▶ Problem 1
List every area of knowledge that the article on ambient ultrafine particles says the white paper dives into.
▶ Problem 2
From the article on ambient ultrafine particles, extract word for word the part that opens with the words containing "- Environmental risks: UFP" and closes with "make measurements difficult.".

▶ Text under study
About Ambient Ultrafine Particles
This article is a summary of the White paper Ambient ultra-fine particles: evidence for policymakers. What are ultra-fine particles, why are they important, and what is the challenge? The white paper dives into the current state of knowledge concerning exposure, toxicology, epidemiology and current regulations. I have written a short introduction:
An ultrafine particle is a particle sized bout 100nm in diameter or less. The same definition applies to a nanoparticle. UFP constitutes a somewhat arbitrary classification of particles in terms of their size because there is no objective natural division between UFP and lager particles. As UFP have little mass, their concentrations are most commonly measures and expressed in terms of particle number concentration (PNC) per unit volume of air (the number of particles per cubic cm). In contrast, larger particles (f.a. PM 2.5 and lager) are measured in terms of mass concentration (microgram per cubic meter). The term UFP is often uses loosely, meaning various ranges of PNC in the submicrometer range.
They come from vehicle exhaust, aviation, shipping, power plants, industry, residential heating, and indoor sources such as cooking and burning candles. They can also form in the atmosphere from gases under sunlight.
Why are UFP important?
- Health risks: UFP penetrate deep into the lungs, enter the bloodstream, and can trigger inflammation and cardiovascular, respiratory, and developmental problems. They may cause harm even when PM2.5/PM10 levels are low.
- Environmental risks: UFP can act as seeds for cloud formation, influencing rainfall and climate.
Why are they a challenge?
- Science: Monitoring UFP requires costly instruments and there is no standard method. Their short lifetime and large variation across space and time make measurements difficult.
- Policy: Current air quality laws focus on PM2.5/PM10 mass, not UFP. Measures that reduce PM mass may not reduce UFP and in some cases even can increase them.
What We Know
- Exposure:
- UFP levels in clean environments: <1,000 particles/cm³.
- Urban background: <10,000 particles/cm³.
- Near traffic or during new particle formation, levels can spike far higher.
- Indoor levels are often dominated by cooking and other household sources.

▶ Collected data
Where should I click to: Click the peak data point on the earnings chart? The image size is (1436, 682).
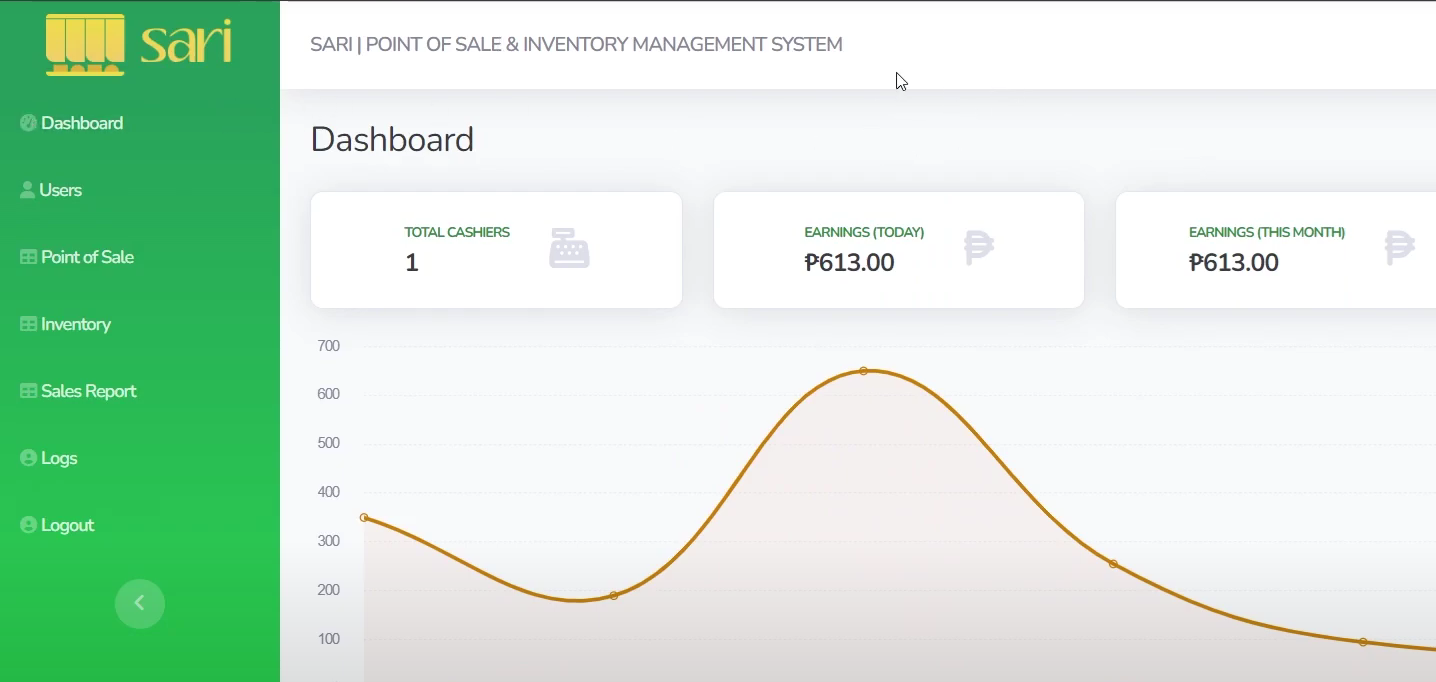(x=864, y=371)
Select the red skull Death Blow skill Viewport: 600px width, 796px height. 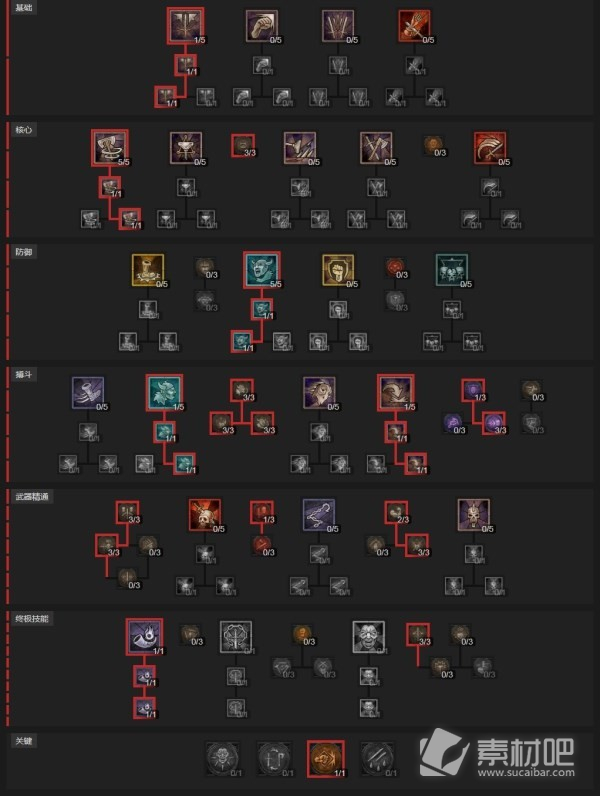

▶ Output 1
- Exposure
- Toxicology
- Epidemiology
- Current regulations

▶ Output 2
- Environmental risks: UFP can act as seeds for cloud formation, influencing rainfall and climate.
Why are they a challenge?
- Science: Monitoring UFP requires costly instruments and there is no standard method. Their short lifetime and large variation across space and time make measurements difficult.